Hospitals that self-insure their employee health plans are facing a quiet but costly crisis: employee leakage. This isn’t about turnover. It’s about employees seeking care outside their own health system for surgeries, diagnostics, specialty consults, even primary care. That leakage can cost tens to hundreds of millions annually and undermine both operational efficiency and employee engagement.
The irony is painful. Health systems invest heavily in facilities, staff, and technology, yet their own employees often bypass these internal resources. Why? Convenience. Fear. Lack of awareness. And sometimes, plain inertia. Tackling employee leakage requires more than better signage and internal emails. It demands a full-on programmatic approach rooted in data, behavior science, and hyper-personalized engagement.
Let’s start with staffing which is already stretched thin across hospitals nationwide. Absenteeism related to unmanaged chronic conditions or delayed care isn’t just a health cost issue,it’s an operational threat. Every shift left unfilled adds pressure to already overburdened teams, hurting morale and patient care.
When employees avoid care or receive fragmented services from external providers, it delays diagnosis, management, and recovery.

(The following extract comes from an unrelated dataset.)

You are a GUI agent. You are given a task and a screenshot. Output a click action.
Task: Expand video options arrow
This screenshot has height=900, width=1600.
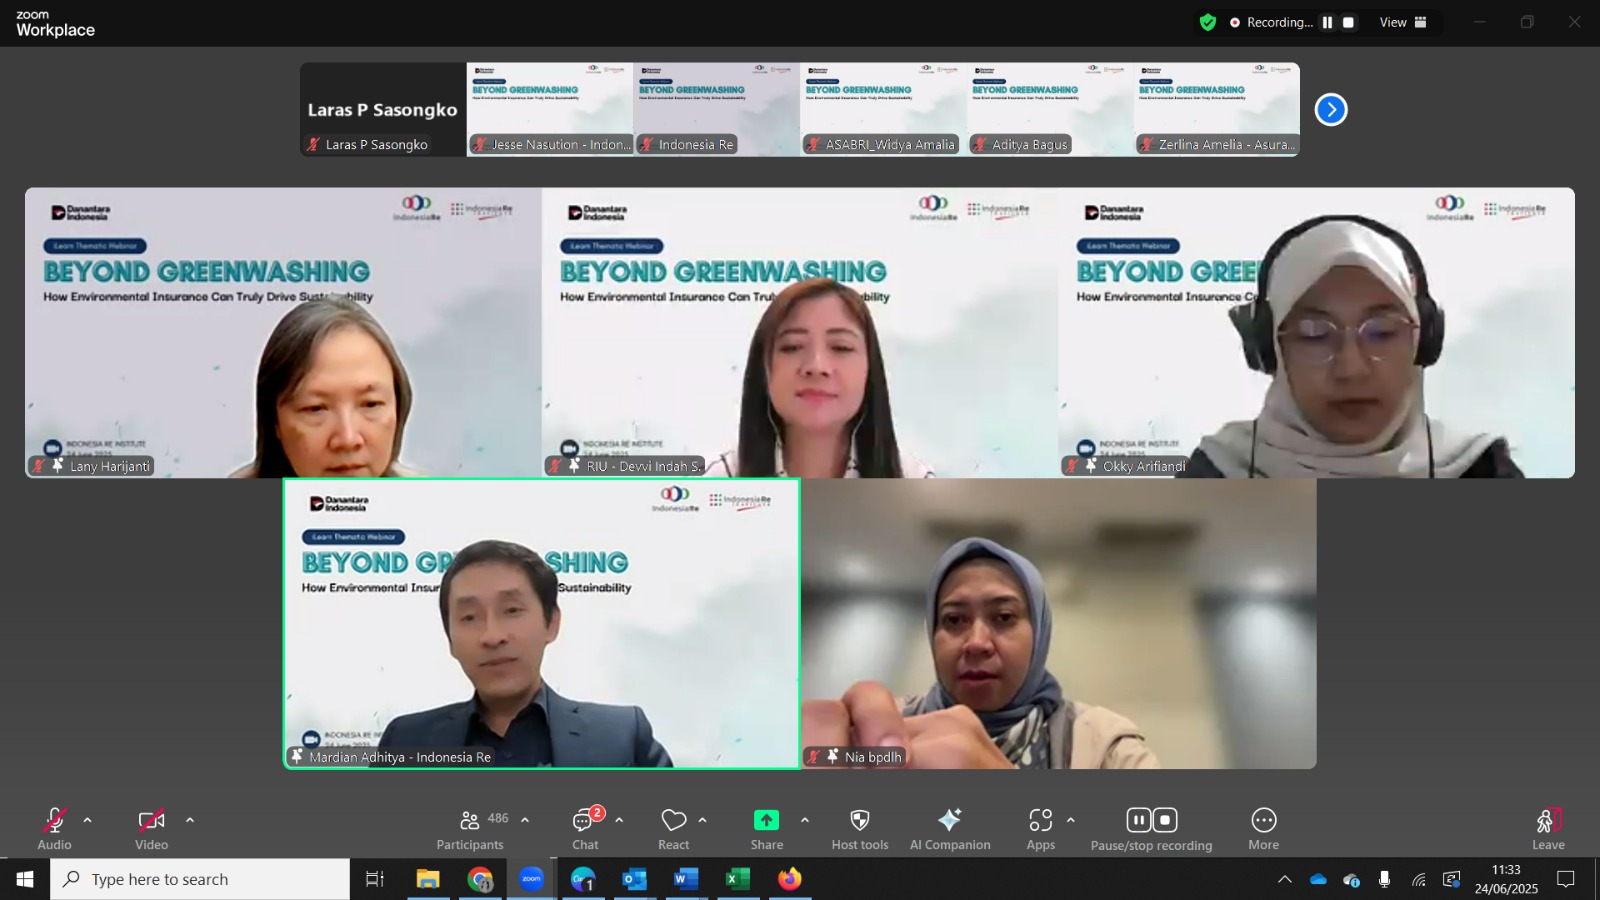tap(190, 820)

That absenteeism snowballs into burnout, overtime costs, and staffing gaps. Keeping employees healthy and in your ecosystem isn’t just altruism—it’s survival.
Now consider the financial implications. Every knee replacement done outside your system isn’t just lost revenue. It’s direct business handed to your competitor across the street. Every diagnostic scan referred out, every specialty consult missed, every physical therapy session done externally means you are literally subsidizing the growth of another health system.

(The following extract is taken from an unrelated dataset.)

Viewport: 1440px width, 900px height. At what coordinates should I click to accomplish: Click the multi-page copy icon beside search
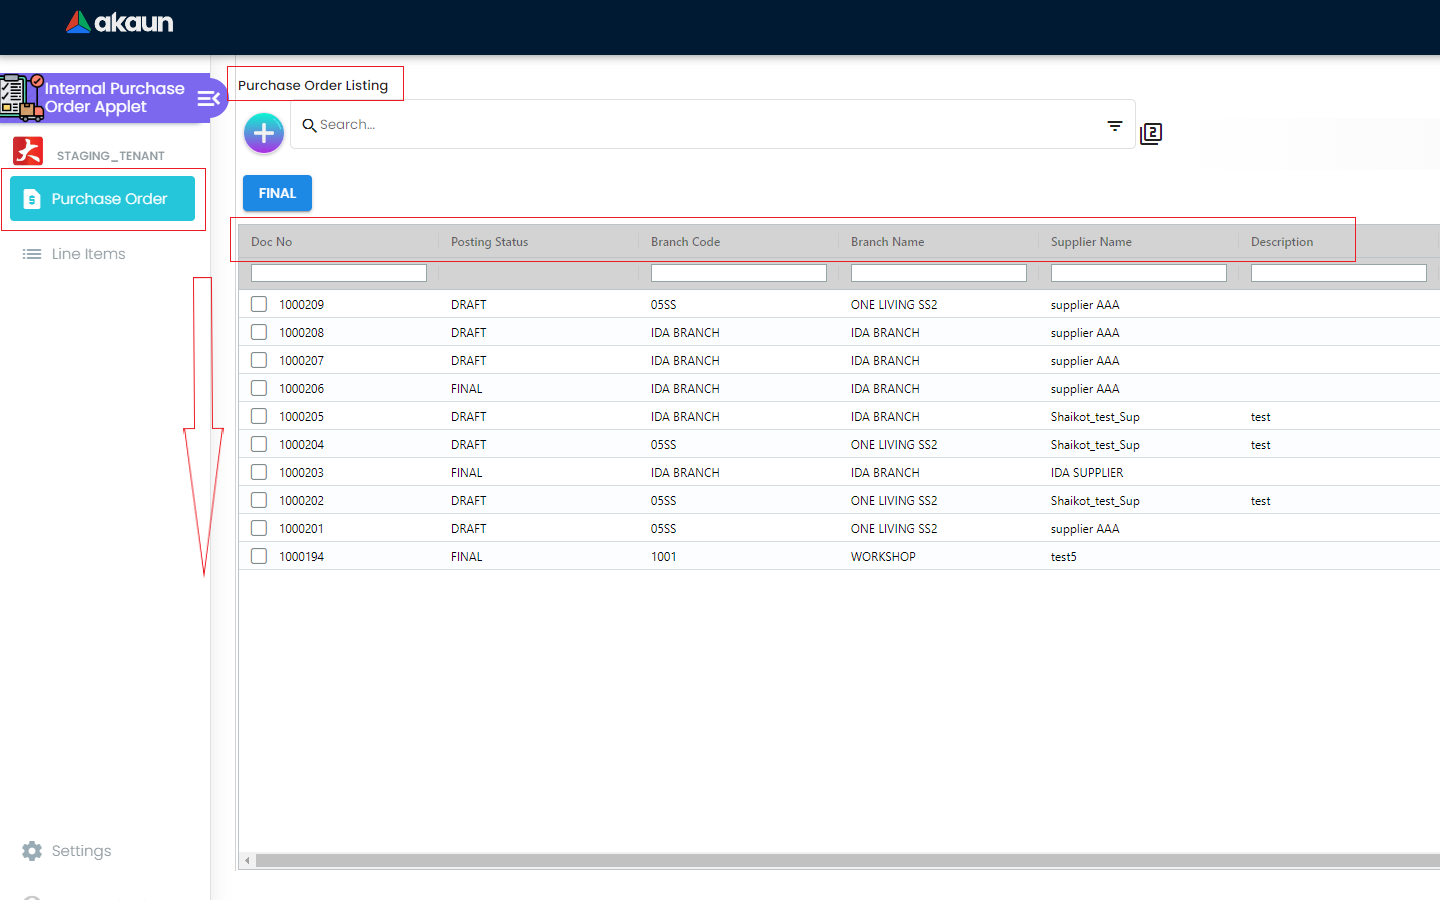pyautogui.click(x=1151, y=133)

For large systems with thousands of employees, this adds up quickly. One large Midwestern hospital system estimated they were losing over $25 million annually due to employee leakage. That’s not just a financial hit. It’s a strategic threat. You’re helping other systems build volume, market share, and brand trust on your dime.
And it doesn’t stop with a single procedure. When employees go outside, you lose the whole care journey: the follow-ups, prescriptions, imaging, and rehab. Continuity breaks down. Costs rise. And your own services sit underutilized while your rivals grow stronger.

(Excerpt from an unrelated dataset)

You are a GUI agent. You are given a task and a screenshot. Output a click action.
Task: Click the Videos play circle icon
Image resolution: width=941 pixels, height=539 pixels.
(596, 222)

You can’t fix this with a single communication blast or a portal redesign. Changing employee care-seeking behavior takes a coordinated, long-term strategy. That means aligning HR, benefits, care navigation, marketing, and clinical leadership.
A strong program should include:
And most importantly: leadership commitment. If your own C-suite isn’t using in-system care, no amount of messaging will change behavior.
Most systems sit on mountains of data, but few combine that with what matters most: why people don’t use care. The right analytics can expose:
But data alone isn’t enough. You need voice of the customer (VOC) (e.g. surveys, focus groups, one-on-one interviews) to reveal friction points that analytics can't detect. Those voices often surface the barriers data misses as recent CDC data shows:
These numbers show that non-financial barriers like scheduling, time, access, and convenience are widespread. For a hospital’s own employees, the dynamics may be amplified: shift schedules, commuting, caregiving duties, fear that management will know private medical conditions, internal perceived complexity, or simply lack of awareness.
When you combine VOC with analytics, you can prioritize fixes that matter and tailor messaging to real pain points. For example:
This paired approach (data + voice) means you’re not just guessing what employees want. You’re responding to what they actually say.
The goal isn’t perfection. It's impact. If you can identify the key barriers to in-system care, you can start segmenting your employee population and sending hyper-personalized outreach.
Think Netflix-level targeting, but for care decisions. Remind an employee who just searched for "orthopedic consults" that they can book an appointment within their own system. Flag someone with rising risk markers and nudge them toward your in-house chronic care management. Use digital tools, phone support, and peer ambassadors to reinforce the value of internal care.
Behavior change is possible. But it starts with relevance. One-size-fits-all messaging is invisible. Personalization cuts through the noise.
Getting creative is no longer optional. To truly close the gap, health systems need to design solutions around real-world employee behavior and constraints. Maybe it means blocking off time slots in high-demand service lines before and after shifts, so night nurses or surgical techs can get an MRI or physical therapy without burning PTO. Maybe it means assigning a concierge to employees and their families when a rising risk is identified—someone who proactively schedules appointments, coordinates follow-ups, and removes administrative hassle.
Or maybe it's building caregiver support programs so employees balancing work and family health responsibilities don't get overwhelmed. These kinds of solutions show employees that you're not just a provider. You're a partner. And that shift in perception is the beginning of long-term loyalty.
Your employees are also patients. If they don't trust your system for their own care, what message does that send to your community?
A strong in-system care program builds trust, reduces costs, protects revenue, and keeps your workforce healthier and more present. But you won’t get there by accident. You need strategy, alignment, data, and design. Plug the leak and turn your greatest liability into a source of strength.